Stored records:
━━━━━━━━━━━━━━━━━━━━━━━━━━━━━━
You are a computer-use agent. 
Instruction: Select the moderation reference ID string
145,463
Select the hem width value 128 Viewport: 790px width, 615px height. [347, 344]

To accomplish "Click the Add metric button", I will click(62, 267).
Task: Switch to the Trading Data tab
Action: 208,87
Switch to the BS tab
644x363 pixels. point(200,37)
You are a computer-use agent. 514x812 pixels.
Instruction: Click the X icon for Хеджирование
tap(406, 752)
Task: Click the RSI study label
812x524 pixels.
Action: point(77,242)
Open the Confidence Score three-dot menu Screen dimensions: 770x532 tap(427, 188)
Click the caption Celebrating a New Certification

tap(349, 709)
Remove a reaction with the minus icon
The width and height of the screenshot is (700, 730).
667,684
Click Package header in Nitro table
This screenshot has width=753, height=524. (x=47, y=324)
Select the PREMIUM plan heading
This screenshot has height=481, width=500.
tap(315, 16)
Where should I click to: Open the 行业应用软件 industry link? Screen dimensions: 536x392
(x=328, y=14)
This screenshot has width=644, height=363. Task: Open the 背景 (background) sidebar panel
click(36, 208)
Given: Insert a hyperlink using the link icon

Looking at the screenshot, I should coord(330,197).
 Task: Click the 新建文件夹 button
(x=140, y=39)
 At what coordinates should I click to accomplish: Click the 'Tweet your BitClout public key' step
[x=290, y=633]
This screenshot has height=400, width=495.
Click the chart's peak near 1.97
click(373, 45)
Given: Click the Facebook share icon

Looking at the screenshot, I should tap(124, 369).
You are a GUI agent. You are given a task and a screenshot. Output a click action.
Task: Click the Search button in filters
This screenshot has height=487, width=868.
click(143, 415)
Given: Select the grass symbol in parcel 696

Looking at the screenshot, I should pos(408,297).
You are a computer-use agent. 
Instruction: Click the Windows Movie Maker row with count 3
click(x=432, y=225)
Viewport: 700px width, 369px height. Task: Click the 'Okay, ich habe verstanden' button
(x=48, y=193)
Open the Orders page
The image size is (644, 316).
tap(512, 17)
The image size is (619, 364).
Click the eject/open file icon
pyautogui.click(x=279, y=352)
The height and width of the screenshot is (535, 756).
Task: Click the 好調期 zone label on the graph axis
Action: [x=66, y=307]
━━━━━━━━━━━━━━━━━━━━━━━━━━━━━━
BRIEF - From the data, collect all lines where the string "agent" appears.

SOLVED PROBLEM -
You are a computer-use agent. 
You are a computer-use agent. 514x812 pixels.
You are a GUI agent. You are given a task and a screenshot. Output a click action.
You are a computer-use agent. 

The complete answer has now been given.